Genealogy gives unexpected connections
This July 26 I was going through books for a new bookcase. One by one, each book was scanned and enjoyed more as I neared the bottom of the pile. There were genealogy guides to direct research into family lore.
One nugget was “to look for relatives in old books.” Using my Kindle, I ordered The Journal of Negro History, vol. 2, 1917 (and 1916). I was hoping for an analysis of the World War I race riot in Houston, TX. This conflict occurred between Black soldiers stationed at Camp Logan and townspeople.

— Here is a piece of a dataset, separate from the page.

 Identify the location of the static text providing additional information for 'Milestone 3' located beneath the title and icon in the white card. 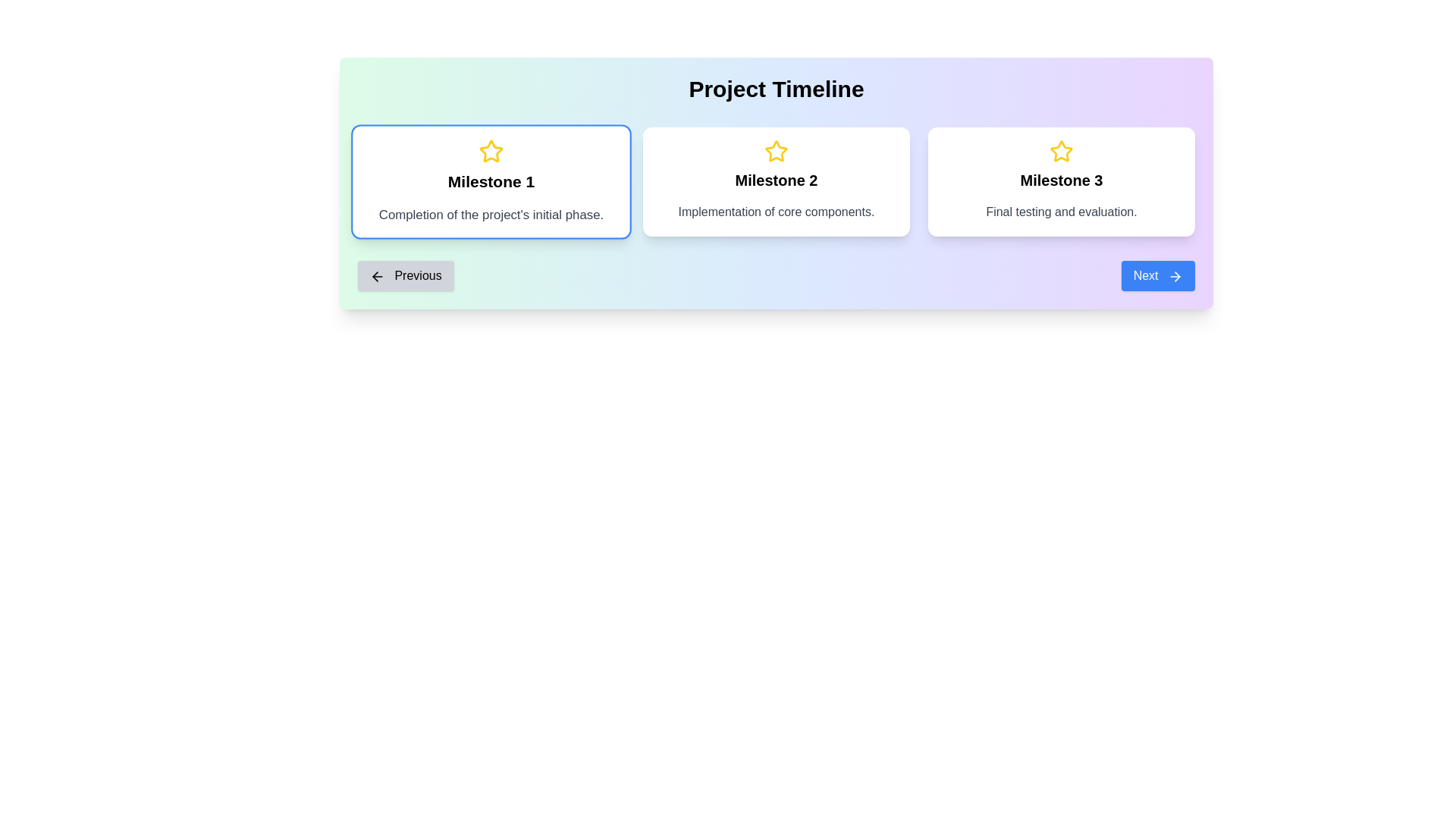
(1061, 212).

As a result of the conflict, three courts martials were set up to determine the punishments for the soldiers involved. My father had just been sent as a new soldier to Camp Logan and became a member of the only (ever) all Black courts martial in the United States Army.

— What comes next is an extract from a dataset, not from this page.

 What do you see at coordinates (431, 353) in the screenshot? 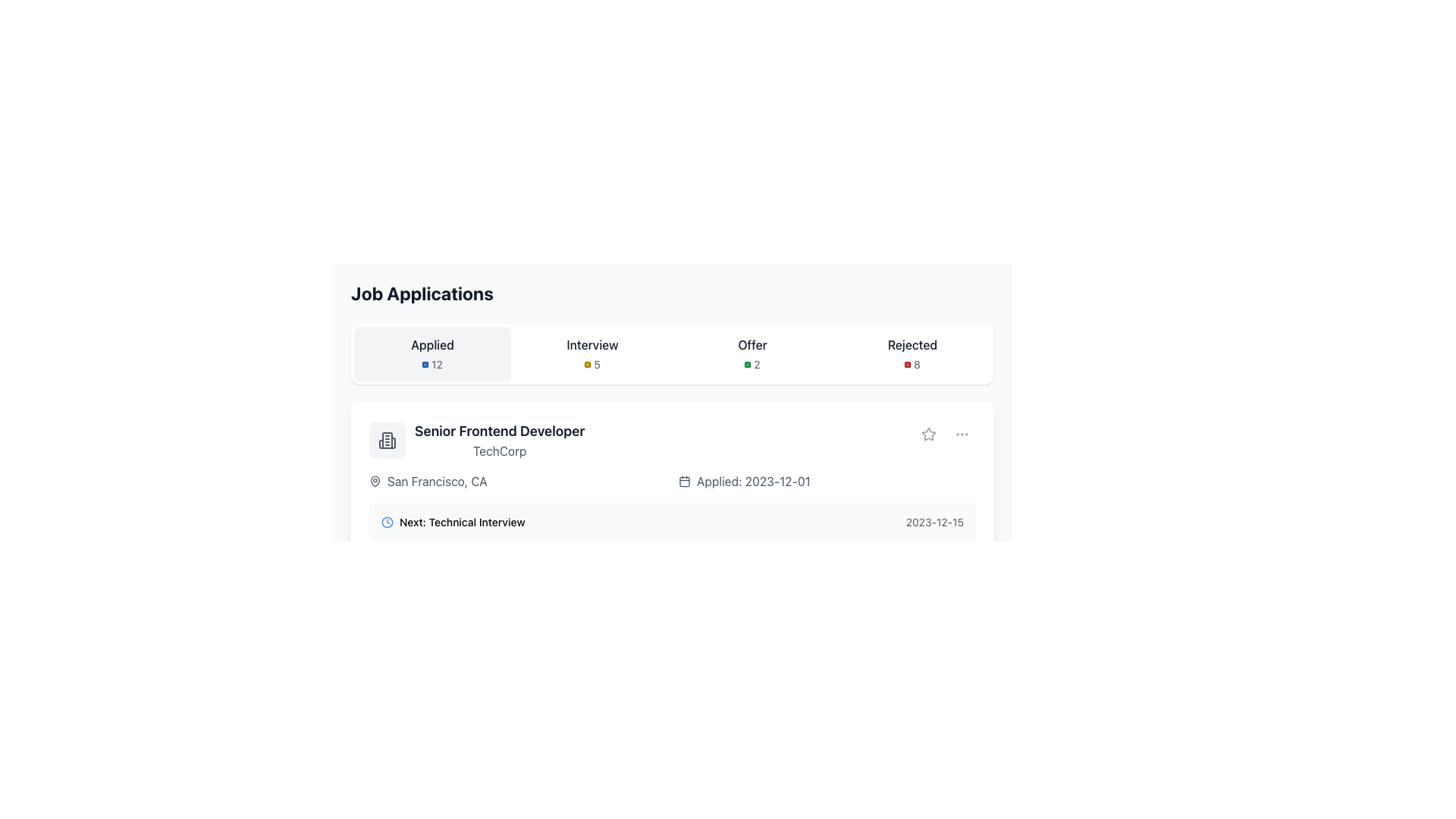
I see `the interactive status card indicating the number of jobs applied for` at bounding box center [431, 353].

I had first heard of this event by reading online Emmett Scott, The American Negro in World War I. This informative book not only had information the Black soldiers and their competencies in battle, but also had a photograph of the courts martial members, including my father.
And so in July, 2011, reading this Journal, looking for my father, I found instead an article on “Negro” inventors. Included in the article was mention of my father’s older brother, Andrew D(avid) Washington, who had received a patent on the shoe horn!
More and more online sources have material of interest to flesh out the even average person’s histories. If you cannot find much except census forms, the historical events during your relatives’ lifetime will enhance the story of their lives. How did they manage, was there war or peace, what became of their children, etc.?
Researchers are still digging around in other people’s stories and they may have mentioned your family. A Sword Among Lions: Ida B. Wells, biography, by Paula Giddings, is an example, (my grandmother is mentioned). In a previous post about John Brown, I mentioned Langston Hughes‘ grandmother. My in-laws knew her and Langston when he was a child. I did not know more of her story until writing the post. Langston Hughes taught only one class in his life. It was at Atlanta University and I was in it! Years from now my great grandchildren will be poking around in my bookcase, looking for something for school. They will read his biography (volume 1 of 2) and find a photo of mein the back of the room.